Limiter les risque sen milieu carcéral

A la Prison de la Santé, où les équipes de Moreau de Tours interviennent, une grande inquiétude s’est installée dès le début mais les services pénitenciers ont rapidement mis en place des mesures pour ne pas contaminer les personnes déjà présentes. Les nouveaux arrivants ont été confinés, les magistrats ont réduit le nombre de personnes incarcérées (sujets en fin de peines ou personnes vulnérables sur le plan médical) et les infirmier.e.s ont renforcé la fréquence de leurs astreintes.

Pour tous ces spécialistes, le retour à la normale à partir du 11 mai est peu probable: «Nous essayons de trouver un équilibre entre le risque de faire déplacer les patients au sein d’une structure médicale et le bénéfice qu’ils ont à venir.
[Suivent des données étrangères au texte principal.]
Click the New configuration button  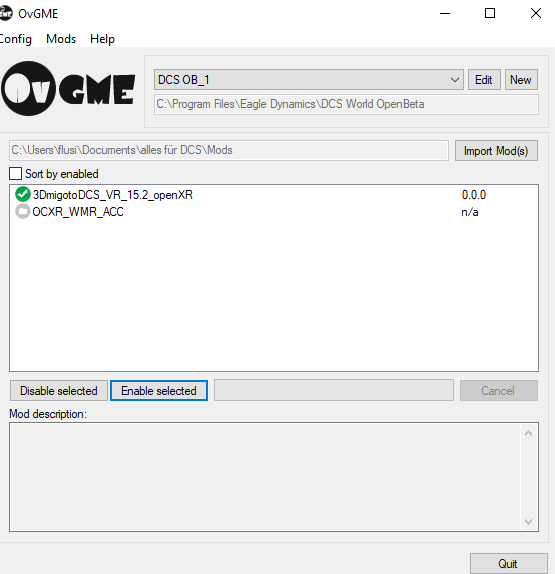click(x=521, y=80)
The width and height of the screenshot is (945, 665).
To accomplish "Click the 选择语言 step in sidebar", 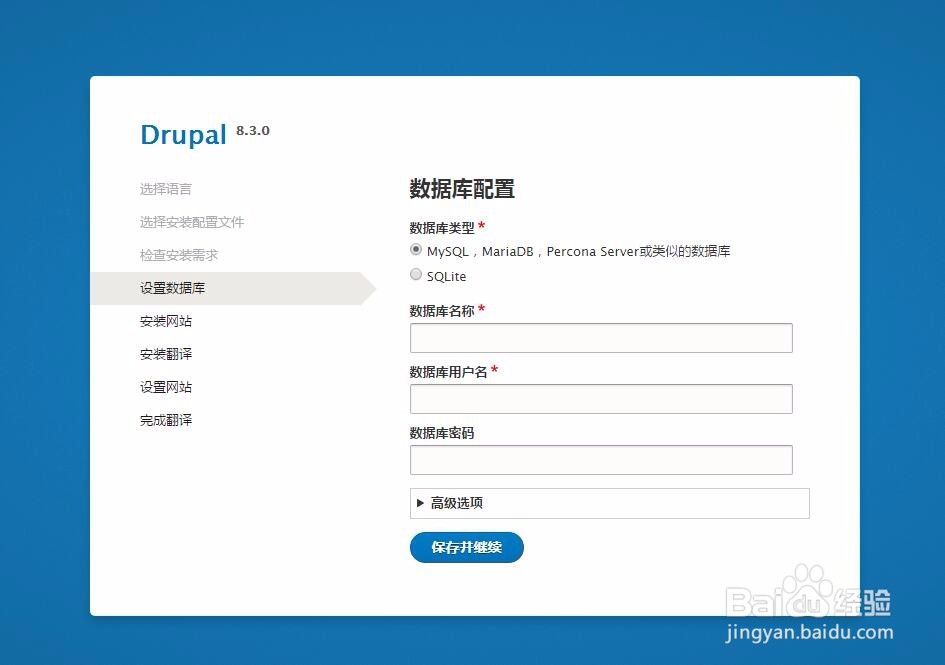I will [x=166, y=188].
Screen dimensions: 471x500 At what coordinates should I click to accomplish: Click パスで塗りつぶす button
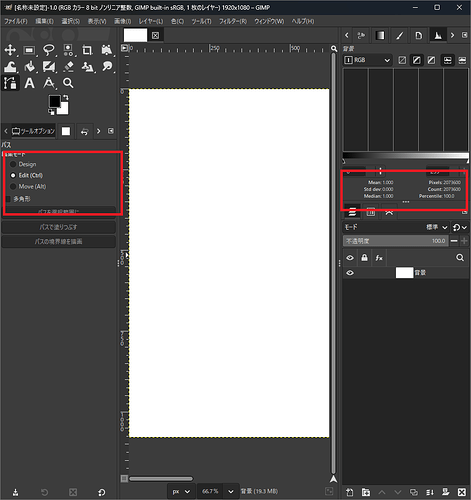[59, 227]
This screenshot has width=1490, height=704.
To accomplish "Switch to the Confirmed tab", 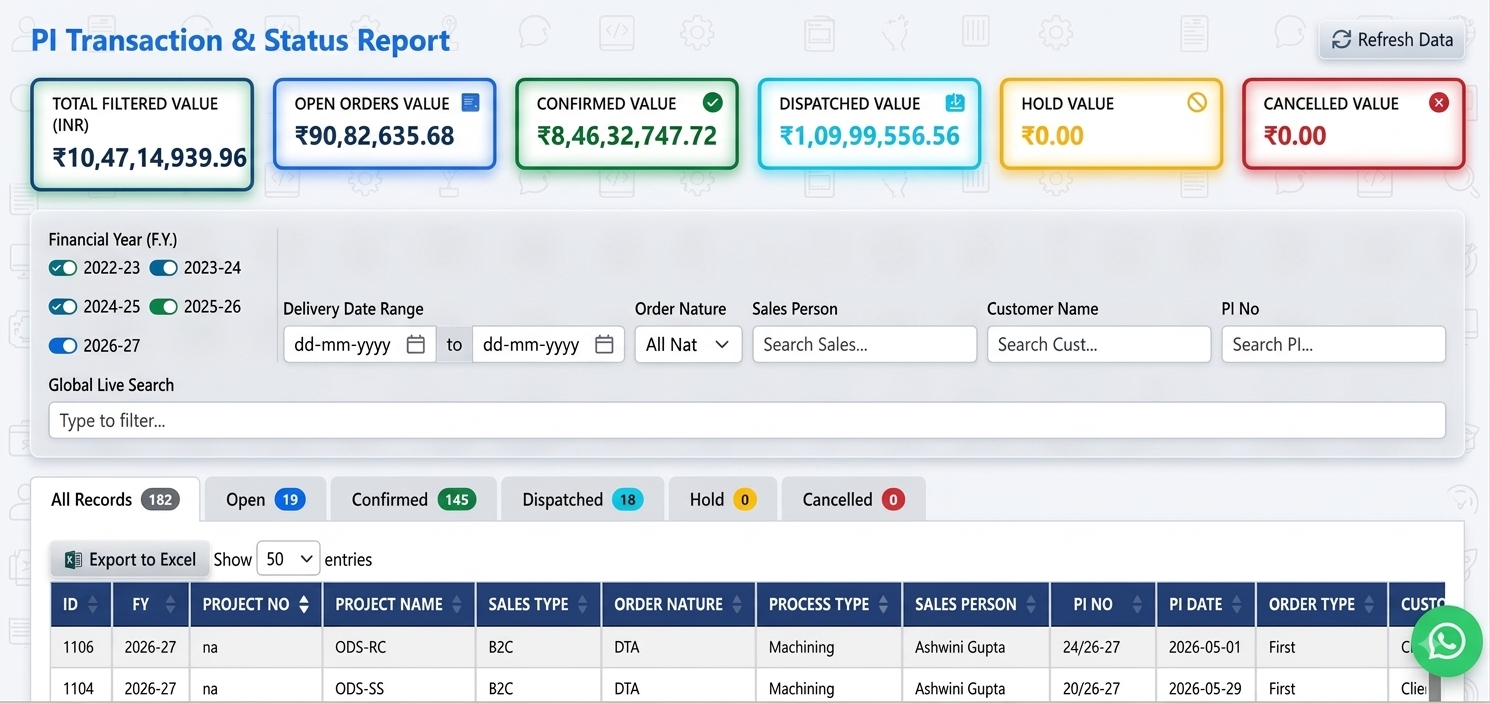I will pos(413,499).
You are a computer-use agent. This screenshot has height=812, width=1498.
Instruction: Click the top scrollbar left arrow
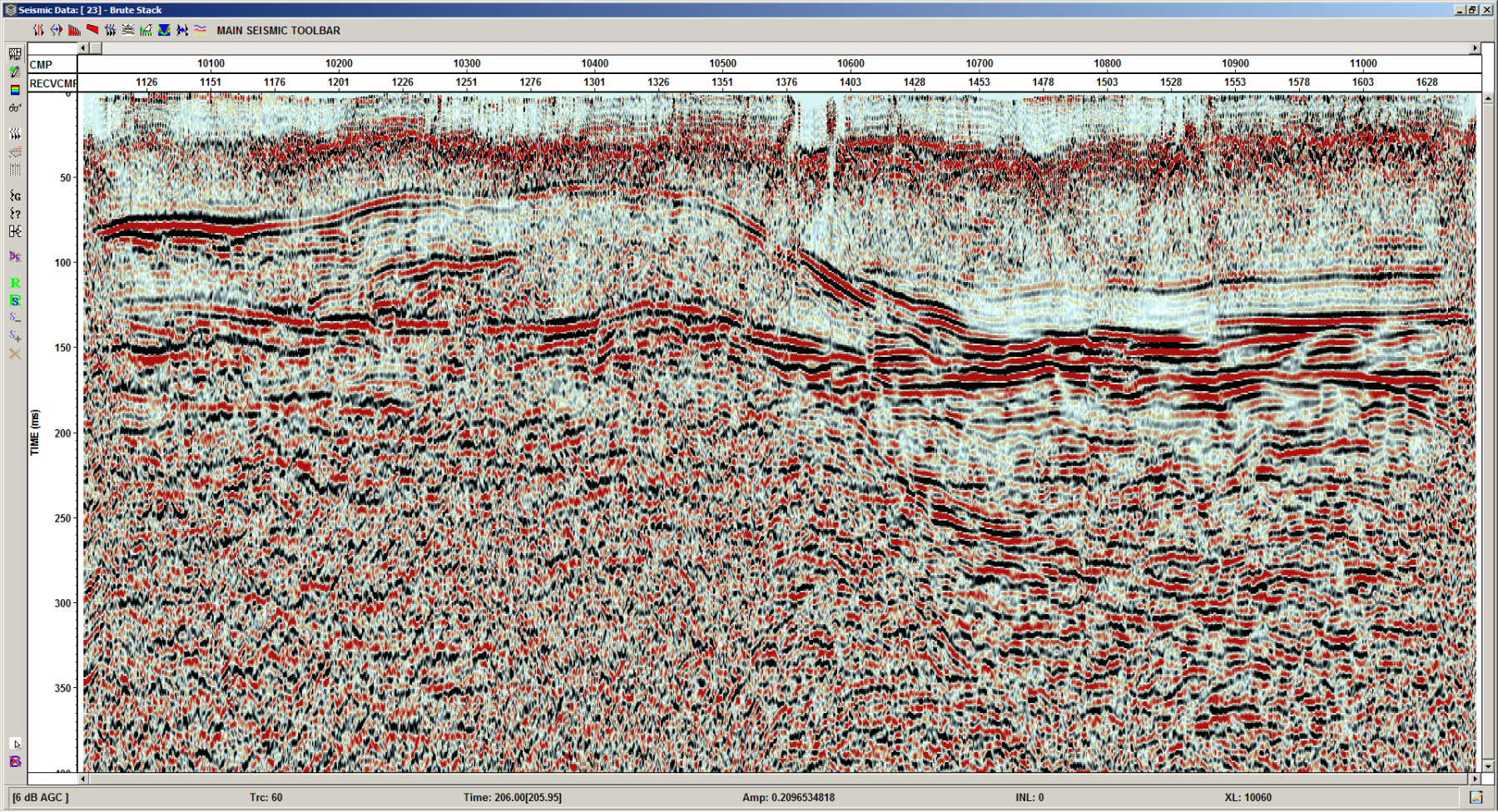click(83, 48)
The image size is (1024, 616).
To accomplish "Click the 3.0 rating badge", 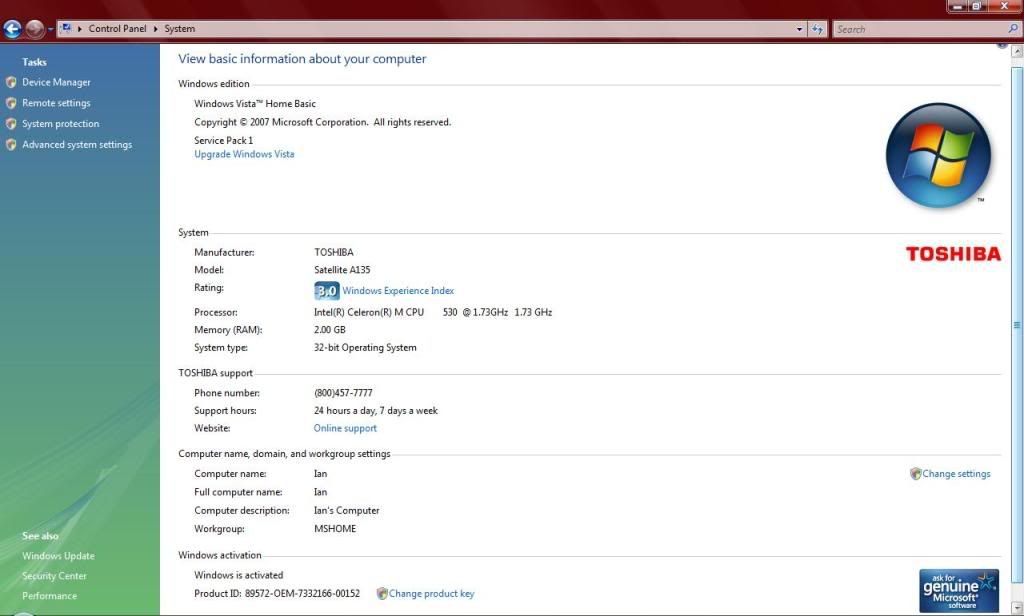I will point(326,291).
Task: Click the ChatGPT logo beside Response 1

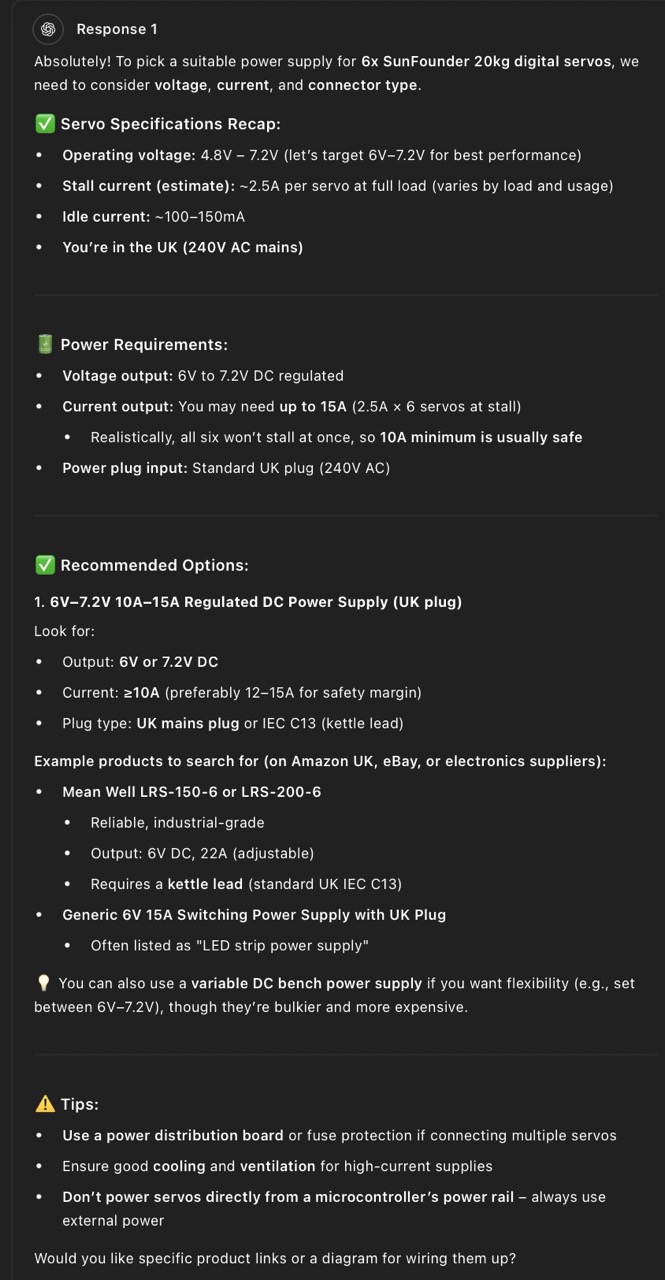Action: (47, 29)
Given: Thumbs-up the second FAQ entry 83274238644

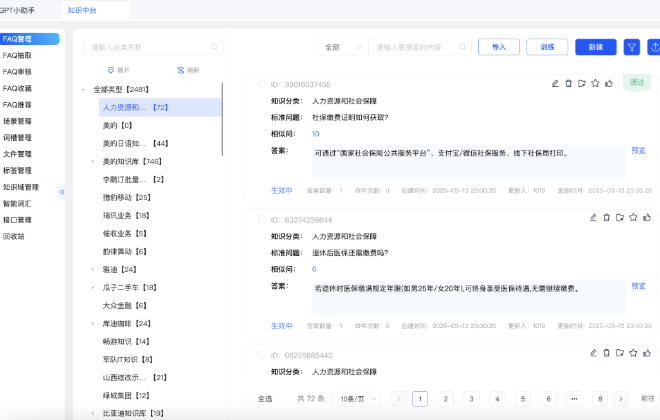Looking at the screenshot, I should point(645,217).
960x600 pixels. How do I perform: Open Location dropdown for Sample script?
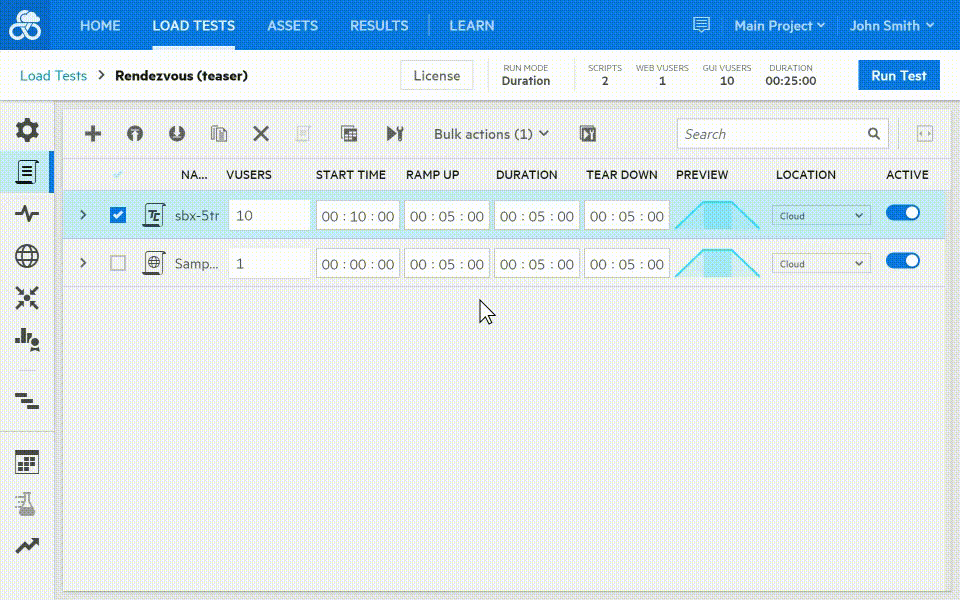pos(821,264)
Nous restons prudents face à une possible 2ème vague et privilégions un mélange de présentiel et de téléconsultation».

La téléconsultation révèle un nouveau profil de patientes
Le recours croissant à la téléconsultation du fait du confinement, a révélé un nouveau profil de patientes: «Des jeunes femmes, entre 18 et 25 ans, brillantes intellectuellement, occupant des métiers à haute responsabilité et addicts à l'alcool et aux drogues (cocaïne notamment)», relève le Dr Fatma Bouvet de Maisonneuve. Elles manquent de confiance en elles, avec une perte d'estime de soi, et la peur ded la réaction de l'autre. Elles ont un sentiment d'imposture. Ce confinement a en quelque sorte suscité un sursaut: elles se sont autorisées à prendre un conseil médical, mais uniquement en téléconsultation. Elles ne sont pas toujours mises en avant dans leur métier et même lorsque c'est le cas, elles ne s'approprient jamais la victoire. C'est une tendance qu'il faudra suivre dans le temps et avec laquelle il faudra adopter une stratégie de prévention ciblée».